Authors: Charles de Lint
“What do you think, Joey?” Chance asked as he lit up. “Is that some place or what?”
He tossed the match onto the pathway in front of the bench and leaned back, smoke drifting from his nostrils. His hair was long and slicked back from a high forehead, his eyes a pale blue and close-set. He wore jeans, a tan cotton shirt open at the neck and a summer-weight sports jacket.
“It’s something all right,” Joey replied.
At six-foot-four and two hundred and sixty pounds, Joey Martin topped his partner by four inches and outweighed him by eighty pounds. He was dressed similarly, though on him the clothes were more serviceable than stylish. His hair was cropped short in a military style.
“Got to be two hundred rooms,” Chance said, shifting his weight so that he was leaning forward now. “I mean just
look
at the place.”
“When’re we gonna start breaking heads?” Joey wanted to know.
“Be cool, Joey. This is just a recon, nothing more. I just wanted to check the place out. We got a job to do and that comes first. Fact that Farley’s the local watchdog is just icing on the cake—now you remember that.”
“Yeah, but he owes you.”
“Course he owes me,” Chance said. “Everybody owes me something. I just choose my own time to collect it, that’s all. So don’t push me, Joey. I don’t like being pushed.”

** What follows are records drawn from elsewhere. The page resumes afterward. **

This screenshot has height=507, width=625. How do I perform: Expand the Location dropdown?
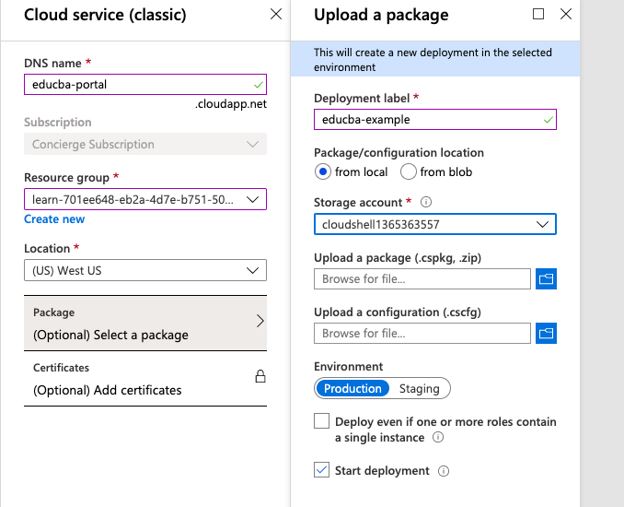tap(145, 271)
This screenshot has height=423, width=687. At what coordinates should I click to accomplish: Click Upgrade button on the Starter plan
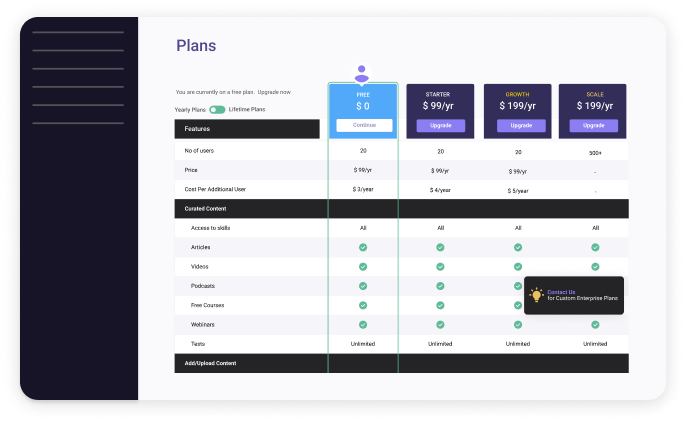pyautogui.click(x=440, y=125)
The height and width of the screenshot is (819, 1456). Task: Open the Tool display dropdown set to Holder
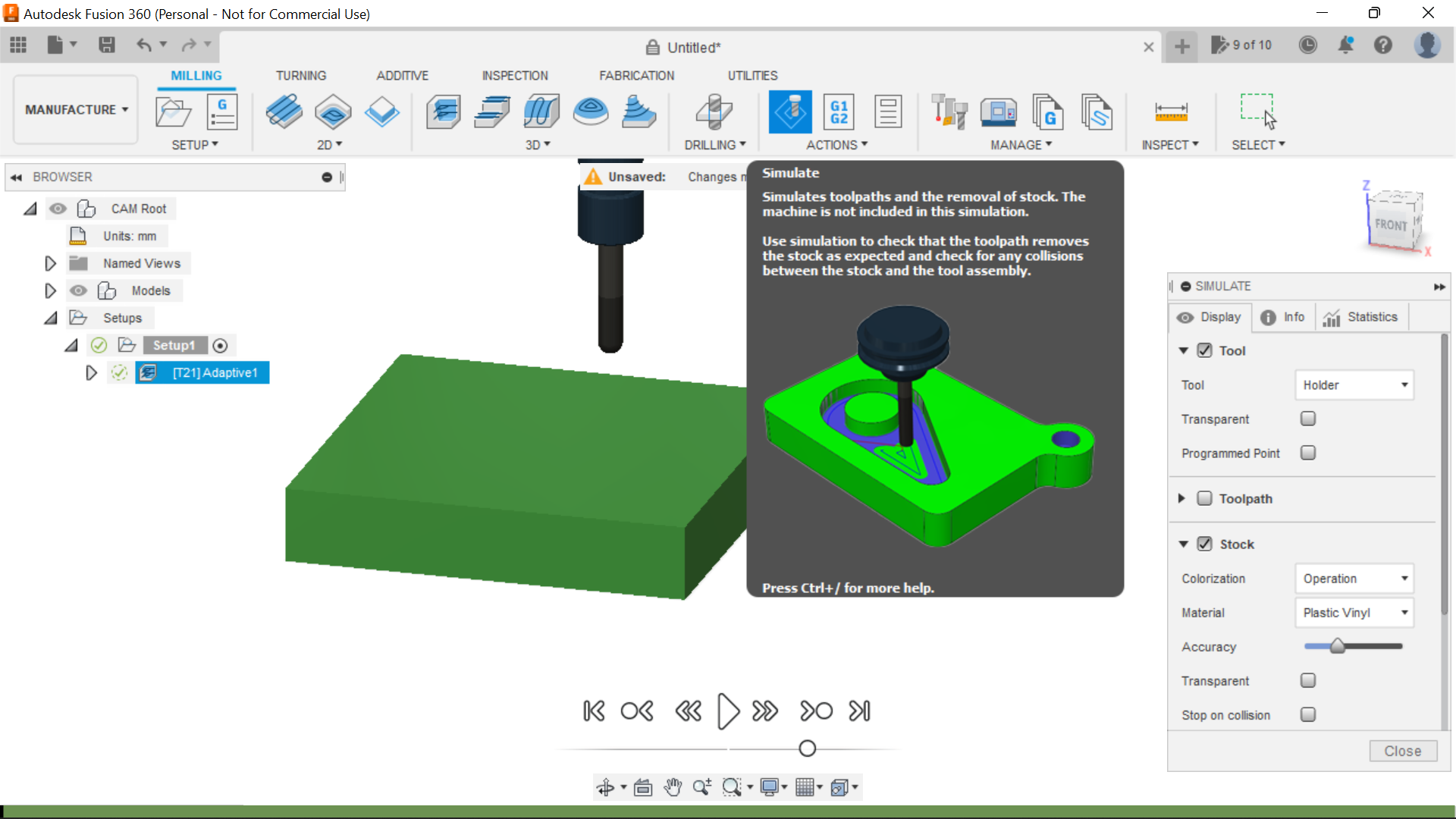tap(1354, 384)
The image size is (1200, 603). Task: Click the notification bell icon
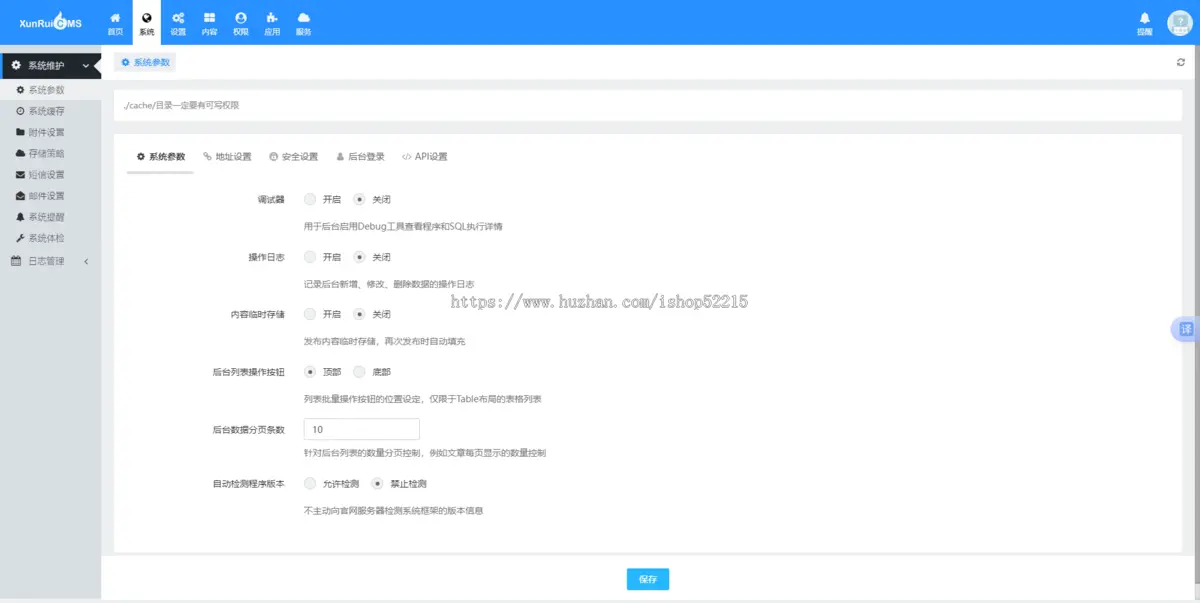pyautogui.click(x=1144, y=16)
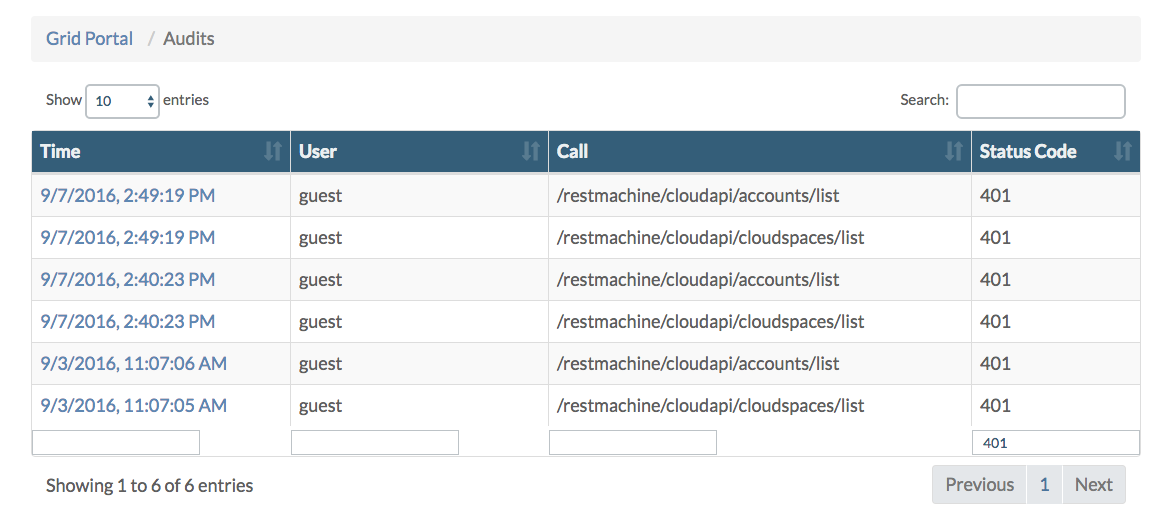Click sort icon in Call column header

point(953,152)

Chance turned to face the bigger man. For all his size, Joey looked quickly away, hunching his neck into his shoulders.
“I didn’t mean nothing,” he mumbled.
Chance pushed him lightly on a meaty shoulder. “I know that, Joey. You just get excited.” He took a final drag on his cigarette and flicked it out onto the grass. “But you have to learn how to be patient. See, we’re businessmen now. We’re wearing our colors in here now”—he tapped his chest—“where only we can see them. We don’t just go wading into places and break heads anymore. We think things through. We’re looking for the profit, now. The percentages, Joey.”
“I don’t know about that kind of shit,” Joey said. “All I know’s breaking heads and partying, Chance. That’s all I know.”
“And that’s why you’ve got me,” Chance said.
Joey nodded happily. “So when’re we breaking some heads?”
Chance sighed. He let his gaze follow the length of Tamson House. “Soon enough,” he said. “But not right now.” He stood up and shook loose another cigarette. “Right now it’s time to see if this gizmo that Our Lady of the Night gave us can do its job.”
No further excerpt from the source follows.